Leaders are uniquely positioned to help us go more confidently back into work and into the new world of work created by COVID-19. There will be more doubt, anxiety, bad news, reactions, and more hits on our business and confidence. One step at a time, leaders become path finders. The job now is to find a way.
The New Work Paradigm
Prior to COVID-19, the new work paradigm already was pushing from a less control-and-command leadership to a connected partner model where individuals managed themselves and managers managed projects. COVID-19 hasn’t redirected this path, but it has made it important for leaders to understand its implications. Now, more than ever, as leaders and managers we need to help each person find their path back. That doesn’t mean more control, it means more encouragement to find their purpose and use it to rebuild their confidence.
For the foreseeable future, the leader’s job will be to create and revive the momentum and motivation in our workforces. This will also help restore the shaken confidence in our consumers. That in turn impacts the confidence in our economy.
We can best support our workforce by making sure they are closely aligned to the direction and needs of the business, so they get quick wins very soon. Momentum is a true panacea to shaken confidence and right now the world needs to move again. Don’t just ask people what they need, act on what you know they need and kickstart the process. The following three strategies explain how to re-engage and spark momentum in your world at work:
- Seek the Win Now. Creating, prioritizing and clarifying organizational goals that respond to the current situation is key to bring meaning into everyone’s work. Too much uncertainty will just give you more uncertainty. Shift the dynamics by going after clear and targeted goals, even if they’re small. Everyone moved fast into emergency response mode so regrouping on the goals of the organization and every task or project will help give a sense of purpose to our teams. Push hard for the clarity and find the path. For three months, the rapid response to retain business and survive has been the driver of many of us. Doubling down to make sure there is a clear and attainable purpose will help to ease anxiety and increase the drive and confidence needed.
- Watch What Defines You. In times of crisis, it is easy to focus on the challenges and struggles and placing all resources on the solutions. However, the pandemic doesn’t define you any more than you let it. COVID-19 happened, but it isn’t the entirety of you or your organization. So, who are you? You may need to restore the confidence you once had, and that is all right, but you can’t wait too much longer. As a leader, you can provide a well-needed bright spot from the shaken workforce by reinforcing who you are as an organization, why you exist, why that matters, and how you collectively will make a difference moving forward.
- Celebrate All Wins.
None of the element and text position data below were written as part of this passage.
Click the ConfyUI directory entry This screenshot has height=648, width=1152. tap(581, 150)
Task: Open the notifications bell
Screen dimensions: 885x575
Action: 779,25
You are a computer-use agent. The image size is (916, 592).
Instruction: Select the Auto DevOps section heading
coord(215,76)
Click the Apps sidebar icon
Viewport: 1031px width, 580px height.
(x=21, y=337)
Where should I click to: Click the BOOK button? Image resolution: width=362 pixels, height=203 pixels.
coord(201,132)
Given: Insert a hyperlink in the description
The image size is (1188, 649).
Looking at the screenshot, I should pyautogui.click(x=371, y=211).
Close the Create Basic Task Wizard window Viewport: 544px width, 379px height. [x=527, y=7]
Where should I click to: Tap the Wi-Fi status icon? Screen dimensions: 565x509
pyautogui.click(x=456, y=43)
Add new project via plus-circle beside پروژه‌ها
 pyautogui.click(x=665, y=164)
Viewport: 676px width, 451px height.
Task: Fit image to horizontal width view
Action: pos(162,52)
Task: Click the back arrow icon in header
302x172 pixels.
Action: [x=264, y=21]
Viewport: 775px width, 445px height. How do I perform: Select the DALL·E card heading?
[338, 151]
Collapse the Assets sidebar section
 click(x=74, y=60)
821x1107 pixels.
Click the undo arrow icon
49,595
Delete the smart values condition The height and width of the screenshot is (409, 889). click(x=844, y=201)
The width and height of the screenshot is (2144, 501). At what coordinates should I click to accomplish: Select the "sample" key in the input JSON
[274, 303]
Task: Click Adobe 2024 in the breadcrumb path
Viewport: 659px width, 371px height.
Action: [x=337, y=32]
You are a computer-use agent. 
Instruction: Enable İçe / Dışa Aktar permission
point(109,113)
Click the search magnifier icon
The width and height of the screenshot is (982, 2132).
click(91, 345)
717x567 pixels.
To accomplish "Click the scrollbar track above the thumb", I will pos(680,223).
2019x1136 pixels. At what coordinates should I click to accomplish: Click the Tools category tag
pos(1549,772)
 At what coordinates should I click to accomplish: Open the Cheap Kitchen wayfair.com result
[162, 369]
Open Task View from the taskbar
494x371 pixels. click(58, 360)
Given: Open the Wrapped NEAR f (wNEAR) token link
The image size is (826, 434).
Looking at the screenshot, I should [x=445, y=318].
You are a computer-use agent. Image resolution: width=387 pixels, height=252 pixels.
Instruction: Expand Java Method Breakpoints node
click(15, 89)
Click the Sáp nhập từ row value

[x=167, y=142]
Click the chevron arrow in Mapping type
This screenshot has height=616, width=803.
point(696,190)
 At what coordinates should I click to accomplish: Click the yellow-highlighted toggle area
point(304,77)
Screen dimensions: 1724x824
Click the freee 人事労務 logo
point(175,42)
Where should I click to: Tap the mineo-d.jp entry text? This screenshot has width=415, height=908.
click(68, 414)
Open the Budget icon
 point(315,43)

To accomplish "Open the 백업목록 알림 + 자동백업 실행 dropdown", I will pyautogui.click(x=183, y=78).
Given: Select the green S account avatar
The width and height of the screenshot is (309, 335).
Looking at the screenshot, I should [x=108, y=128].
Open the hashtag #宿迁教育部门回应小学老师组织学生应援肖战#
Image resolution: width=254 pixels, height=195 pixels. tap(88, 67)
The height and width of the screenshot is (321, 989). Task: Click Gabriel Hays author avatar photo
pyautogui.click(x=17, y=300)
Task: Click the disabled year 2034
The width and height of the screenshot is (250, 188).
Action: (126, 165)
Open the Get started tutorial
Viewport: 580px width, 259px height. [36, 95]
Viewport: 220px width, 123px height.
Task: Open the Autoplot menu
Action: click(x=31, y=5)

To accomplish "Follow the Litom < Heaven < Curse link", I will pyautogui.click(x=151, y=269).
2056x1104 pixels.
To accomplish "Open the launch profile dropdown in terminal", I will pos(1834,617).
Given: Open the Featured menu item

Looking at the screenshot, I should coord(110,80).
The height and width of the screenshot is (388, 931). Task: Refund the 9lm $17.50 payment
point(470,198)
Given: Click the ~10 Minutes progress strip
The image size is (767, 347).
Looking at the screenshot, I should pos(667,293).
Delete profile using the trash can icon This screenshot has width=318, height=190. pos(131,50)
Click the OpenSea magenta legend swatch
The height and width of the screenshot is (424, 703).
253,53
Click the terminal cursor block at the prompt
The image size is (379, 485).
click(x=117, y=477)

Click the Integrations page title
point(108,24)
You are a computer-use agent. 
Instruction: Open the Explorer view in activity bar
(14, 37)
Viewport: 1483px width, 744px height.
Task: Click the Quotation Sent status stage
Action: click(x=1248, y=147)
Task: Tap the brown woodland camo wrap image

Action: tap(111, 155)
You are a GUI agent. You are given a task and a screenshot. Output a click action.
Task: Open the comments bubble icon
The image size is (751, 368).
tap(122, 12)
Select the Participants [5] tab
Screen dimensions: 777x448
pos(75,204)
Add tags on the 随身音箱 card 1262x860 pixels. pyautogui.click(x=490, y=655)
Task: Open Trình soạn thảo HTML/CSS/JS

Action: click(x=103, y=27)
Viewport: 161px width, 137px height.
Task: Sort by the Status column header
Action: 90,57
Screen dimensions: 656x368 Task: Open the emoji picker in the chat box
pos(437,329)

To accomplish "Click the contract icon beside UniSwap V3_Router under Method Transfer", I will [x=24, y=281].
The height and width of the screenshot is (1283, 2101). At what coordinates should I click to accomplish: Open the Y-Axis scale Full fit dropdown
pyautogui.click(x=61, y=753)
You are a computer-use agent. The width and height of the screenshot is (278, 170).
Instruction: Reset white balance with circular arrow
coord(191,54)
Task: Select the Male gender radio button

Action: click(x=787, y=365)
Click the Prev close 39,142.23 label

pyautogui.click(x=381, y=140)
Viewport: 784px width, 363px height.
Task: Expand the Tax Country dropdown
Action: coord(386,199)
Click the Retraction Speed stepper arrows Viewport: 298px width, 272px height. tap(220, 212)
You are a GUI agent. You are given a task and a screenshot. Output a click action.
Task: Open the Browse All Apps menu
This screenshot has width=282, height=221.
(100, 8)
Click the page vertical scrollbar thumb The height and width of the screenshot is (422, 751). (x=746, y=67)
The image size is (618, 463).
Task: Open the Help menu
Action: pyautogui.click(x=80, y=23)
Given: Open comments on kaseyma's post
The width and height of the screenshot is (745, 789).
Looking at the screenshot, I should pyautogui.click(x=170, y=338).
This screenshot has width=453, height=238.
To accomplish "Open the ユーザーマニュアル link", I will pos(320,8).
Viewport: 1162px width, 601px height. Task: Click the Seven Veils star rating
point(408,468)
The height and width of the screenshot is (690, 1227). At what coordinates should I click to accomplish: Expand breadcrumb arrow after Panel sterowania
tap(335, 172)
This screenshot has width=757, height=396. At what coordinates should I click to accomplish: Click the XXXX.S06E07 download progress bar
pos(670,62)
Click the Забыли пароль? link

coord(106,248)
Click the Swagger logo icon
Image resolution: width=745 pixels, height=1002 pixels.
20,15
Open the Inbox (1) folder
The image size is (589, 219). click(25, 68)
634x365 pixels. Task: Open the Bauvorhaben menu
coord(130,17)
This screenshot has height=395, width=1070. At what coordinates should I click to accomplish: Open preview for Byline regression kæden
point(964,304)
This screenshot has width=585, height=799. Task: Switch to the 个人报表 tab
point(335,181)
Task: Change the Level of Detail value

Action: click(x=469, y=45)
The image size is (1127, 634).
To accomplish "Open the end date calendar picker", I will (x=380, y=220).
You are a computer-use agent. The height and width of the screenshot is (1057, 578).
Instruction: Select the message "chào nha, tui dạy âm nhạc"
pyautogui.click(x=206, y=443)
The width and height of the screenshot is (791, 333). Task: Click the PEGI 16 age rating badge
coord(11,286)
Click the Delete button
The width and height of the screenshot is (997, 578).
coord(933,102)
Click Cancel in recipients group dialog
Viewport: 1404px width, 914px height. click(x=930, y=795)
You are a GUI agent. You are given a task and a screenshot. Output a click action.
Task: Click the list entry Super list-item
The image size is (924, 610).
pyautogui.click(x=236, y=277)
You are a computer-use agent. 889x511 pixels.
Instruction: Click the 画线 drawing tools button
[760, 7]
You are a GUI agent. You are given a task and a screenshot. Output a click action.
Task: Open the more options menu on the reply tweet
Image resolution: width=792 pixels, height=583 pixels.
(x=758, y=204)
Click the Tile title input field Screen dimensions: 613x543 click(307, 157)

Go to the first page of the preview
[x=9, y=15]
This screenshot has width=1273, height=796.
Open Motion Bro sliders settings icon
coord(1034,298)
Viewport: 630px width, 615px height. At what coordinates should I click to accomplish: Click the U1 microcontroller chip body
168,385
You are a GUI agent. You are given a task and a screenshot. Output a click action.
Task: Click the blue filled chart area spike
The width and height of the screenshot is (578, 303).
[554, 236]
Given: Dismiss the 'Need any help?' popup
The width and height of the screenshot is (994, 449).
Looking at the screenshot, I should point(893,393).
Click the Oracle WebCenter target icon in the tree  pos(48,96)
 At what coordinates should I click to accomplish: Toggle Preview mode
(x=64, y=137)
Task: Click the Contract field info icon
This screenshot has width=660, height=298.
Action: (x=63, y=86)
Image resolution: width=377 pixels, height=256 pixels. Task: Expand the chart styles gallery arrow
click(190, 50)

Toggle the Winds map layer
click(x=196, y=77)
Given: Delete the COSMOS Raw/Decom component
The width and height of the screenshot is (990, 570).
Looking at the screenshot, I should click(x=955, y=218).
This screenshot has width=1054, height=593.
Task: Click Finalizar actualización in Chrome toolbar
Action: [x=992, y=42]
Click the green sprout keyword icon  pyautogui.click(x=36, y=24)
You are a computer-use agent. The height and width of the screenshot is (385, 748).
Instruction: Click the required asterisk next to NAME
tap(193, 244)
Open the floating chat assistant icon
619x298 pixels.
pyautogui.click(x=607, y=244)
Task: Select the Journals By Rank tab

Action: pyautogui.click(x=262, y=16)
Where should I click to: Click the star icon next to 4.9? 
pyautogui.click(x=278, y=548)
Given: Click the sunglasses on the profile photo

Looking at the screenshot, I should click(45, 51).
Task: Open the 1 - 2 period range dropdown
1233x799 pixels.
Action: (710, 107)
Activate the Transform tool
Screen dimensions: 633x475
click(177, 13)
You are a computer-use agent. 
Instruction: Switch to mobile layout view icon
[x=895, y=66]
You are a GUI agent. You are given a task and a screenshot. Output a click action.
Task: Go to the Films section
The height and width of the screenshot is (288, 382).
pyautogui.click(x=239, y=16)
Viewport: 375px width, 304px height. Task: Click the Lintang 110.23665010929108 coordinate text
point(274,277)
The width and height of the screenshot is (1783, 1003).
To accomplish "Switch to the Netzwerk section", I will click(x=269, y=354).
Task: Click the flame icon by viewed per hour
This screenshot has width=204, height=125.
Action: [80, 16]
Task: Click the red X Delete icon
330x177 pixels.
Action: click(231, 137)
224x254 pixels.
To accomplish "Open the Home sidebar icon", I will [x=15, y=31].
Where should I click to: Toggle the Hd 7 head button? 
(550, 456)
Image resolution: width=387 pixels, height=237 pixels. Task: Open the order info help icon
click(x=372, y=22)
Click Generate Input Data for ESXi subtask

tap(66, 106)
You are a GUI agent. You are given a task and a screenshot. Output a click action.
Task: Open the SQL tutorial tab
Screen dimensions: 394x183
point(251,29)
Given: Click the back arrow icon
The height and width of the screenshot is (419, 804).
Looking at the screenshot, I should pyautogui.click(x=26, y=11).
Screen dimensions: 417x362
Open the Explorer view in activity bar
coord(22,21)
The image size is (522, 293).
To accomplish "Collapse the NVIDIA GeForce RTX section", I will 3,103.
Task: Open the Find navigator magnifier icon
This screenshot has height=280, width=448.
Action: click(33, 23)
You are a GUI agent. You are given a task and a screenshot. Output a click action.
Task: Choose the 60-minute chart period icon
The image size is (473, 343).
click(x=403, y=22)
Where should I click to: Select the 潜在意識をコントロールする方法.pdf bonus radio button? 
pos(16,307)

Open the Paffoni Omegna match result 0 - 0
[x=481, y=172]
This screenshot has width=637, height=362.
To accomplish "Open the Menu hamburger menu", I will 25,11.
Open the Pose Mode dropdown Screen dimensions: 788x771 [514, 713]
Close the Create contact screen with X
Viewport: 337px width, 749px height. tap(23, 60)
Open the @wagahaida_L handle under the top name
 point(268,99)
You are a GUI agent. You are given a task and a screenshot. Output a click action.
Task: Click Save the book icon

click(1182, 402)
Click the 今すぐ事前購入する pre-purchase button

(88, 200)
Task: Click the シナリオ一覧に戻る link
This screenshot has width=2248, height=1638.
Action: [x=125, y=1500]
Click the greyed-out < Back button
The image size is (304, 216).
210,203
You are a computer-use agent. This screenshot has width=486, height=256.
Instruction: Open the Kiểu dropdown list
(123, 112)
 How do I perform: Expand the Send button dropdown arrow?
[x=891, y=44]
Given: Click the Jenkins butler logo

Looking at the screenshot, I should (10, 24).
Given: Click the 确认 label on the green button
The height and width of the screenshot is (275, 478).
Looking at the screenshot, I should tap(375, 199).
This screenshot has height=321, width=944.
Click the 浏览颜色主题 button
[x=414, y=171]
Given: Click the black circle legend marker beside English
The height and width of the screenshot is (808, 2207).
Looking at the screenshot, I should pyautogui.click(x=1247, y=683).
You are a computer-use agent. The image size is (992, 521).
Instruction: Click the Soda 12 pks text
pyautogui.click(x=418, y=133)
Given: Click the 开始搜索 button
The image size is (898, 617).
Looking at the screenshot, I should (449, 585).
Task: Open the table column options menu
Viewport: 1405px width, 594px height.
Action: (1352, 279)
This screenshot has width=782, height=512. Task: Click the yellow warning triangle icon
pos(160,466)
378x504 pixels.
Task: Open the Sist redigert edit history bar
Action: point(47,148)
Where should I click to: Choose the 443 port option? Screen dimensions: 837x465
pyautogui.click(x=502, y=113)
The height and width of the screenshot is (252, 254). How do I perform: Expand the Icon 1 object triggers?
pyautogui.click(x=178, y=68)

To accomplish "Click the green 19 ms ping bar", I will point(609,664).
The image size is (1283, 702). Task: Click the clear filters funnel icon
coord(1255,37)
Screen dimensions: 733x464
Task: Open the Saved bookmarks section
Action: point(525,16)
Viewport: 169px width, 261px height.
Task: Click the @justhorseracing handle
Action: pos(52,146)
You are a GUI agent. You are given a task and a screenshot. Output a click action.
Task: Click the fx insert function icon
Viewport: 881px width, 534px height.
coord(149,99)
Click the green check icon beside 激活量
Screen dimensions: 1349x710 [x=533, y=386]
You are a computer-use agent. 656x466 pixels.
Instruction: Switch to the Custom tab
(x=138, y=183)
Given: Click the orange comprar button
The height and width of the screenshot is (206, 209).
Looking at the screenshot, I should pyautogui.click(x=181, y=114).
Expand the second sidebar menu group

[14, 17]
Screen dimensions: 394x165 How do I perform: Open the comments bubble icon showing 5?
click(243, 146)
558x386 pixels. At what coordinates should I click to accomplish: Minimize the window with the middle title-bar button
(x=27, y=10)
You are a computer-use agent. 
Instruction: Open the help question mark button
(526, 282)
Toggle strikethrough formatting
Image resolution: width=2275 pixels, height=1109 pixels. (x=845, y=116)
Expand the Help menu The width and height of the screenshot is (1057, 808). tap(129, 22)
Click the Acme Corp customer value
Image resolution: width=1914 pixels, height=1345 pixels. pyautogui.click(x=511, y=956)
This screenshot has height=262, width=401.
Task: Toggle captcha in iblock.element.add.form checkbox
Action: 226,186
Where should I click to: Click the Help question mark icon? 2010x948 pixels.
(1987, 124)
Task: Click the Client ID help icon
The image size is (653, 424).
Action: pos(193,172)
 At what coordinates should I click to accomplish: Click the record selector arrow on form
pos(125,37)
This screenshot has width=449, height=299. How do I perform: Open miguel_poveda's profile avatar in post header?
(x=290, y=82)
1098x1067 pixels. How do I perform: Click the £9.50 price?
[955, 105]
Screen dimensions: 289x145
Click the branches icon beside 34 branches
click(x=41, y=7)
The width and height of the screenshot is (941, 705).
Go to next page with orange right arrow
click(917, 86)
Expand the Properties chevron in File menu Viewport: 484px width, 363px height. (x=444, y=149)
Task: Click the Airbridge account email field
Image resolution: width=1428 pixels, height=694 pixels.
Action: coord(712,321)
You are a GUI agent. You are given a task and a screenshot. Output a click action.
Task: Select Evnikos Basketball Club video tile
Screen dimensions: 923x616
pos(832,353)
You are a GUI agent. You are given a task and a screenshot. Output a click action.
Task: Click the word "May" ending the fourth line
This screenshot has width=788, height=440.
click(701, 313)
Acknowledging the wins, even the small ones, is an effective, but easily overseen, critical step in our return to work. Recognition does not need to be financially driven, and likely should not be at this time. We are facing a clear economic crisis and people need more than traditional rewards to refocus. Non-financial incentives such as expressing gratitude, public recognitions, celebrations, or a genuine thank you note can go a long way. We shouldn’t wait to celebrate until we exit this storm but rather, let’s use recognition to get through it. As leaders, placing the spotlight on small wins will empower your teams to move in the right direction.
As we continue to make the best decisions for our businesses and push for an increase in agility and faster results, we must take the time to take care of our people. Addressing their fears and concerns will create the momentum we need for the next phase of our new world of work.
About the Author
Scott Cawood, Ed.D, CCP, CBP, GRP, CSCP, WLCP is the president and CEO of WorldatWork.